Speaker 2:I've thought about this isn't it amazing how we don't usually go around every day thinking about how you know our demise. Yeah, and if that was maybe more part of our thoughts, we would maybe act differently there you go.
Speaker 1:That's where I'm headed oh that's where I'm headed.
Speaker 1:But where I'm headed is is are your thoughts of death helpful to you? Right? It's a fact that if you're walking around as a human being, you're gonna die. That's just inevitable. So how can you examine where your thoughts of death come from, where your interpretation of death comes from? And could you possibly have a better one, one that makes living better, one that makes the choices you make while you're alive feel and contribute to your life better?

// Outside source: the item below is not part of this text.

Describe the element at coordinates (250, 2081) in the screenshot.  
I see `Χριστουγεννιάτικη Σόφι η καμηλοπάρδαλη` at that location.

Speaker 1:How much does our thought of death interfere with our ability to live? And so, is there a better way to think about death? Is it possible to think about death like you think about the dime or you think about the gloves? Can you put a meaning on death that makes life all the more worth living? Is your interpretation or view of death today interfering with your joy of life, with your appreciation of others, with the things that make life worth living? So ask the question where do my thoughts about death come from? What are my experiences of death? What is my view of the whole thing? Is this helping me? Is this making my life better? Are these views?
Speaker 2:helpful. And then it's. You know, do I want to be right or do I want to be happy? I want to be right. No, I'm not, screw happiness. No, I'm just kidding. Screw happiness, I'm just kidding.
Speaker 1:Yeah, no, I think that's a good intro to our next podcast so between now and the time we record again yeah, I will, because I've been doing it now for two months I will spend more time thinking about death and where my view of death comes from, if my view of death is helpful or a hindrance to me and the way I live, and then maybe we open ourselves up to the idea of reframing that Mm-hmm, thinking about it differently.
Speaker 2:Yeah, sounds good. Why are you laughing? All right, I've got to go to work. Okay, we'll see you later.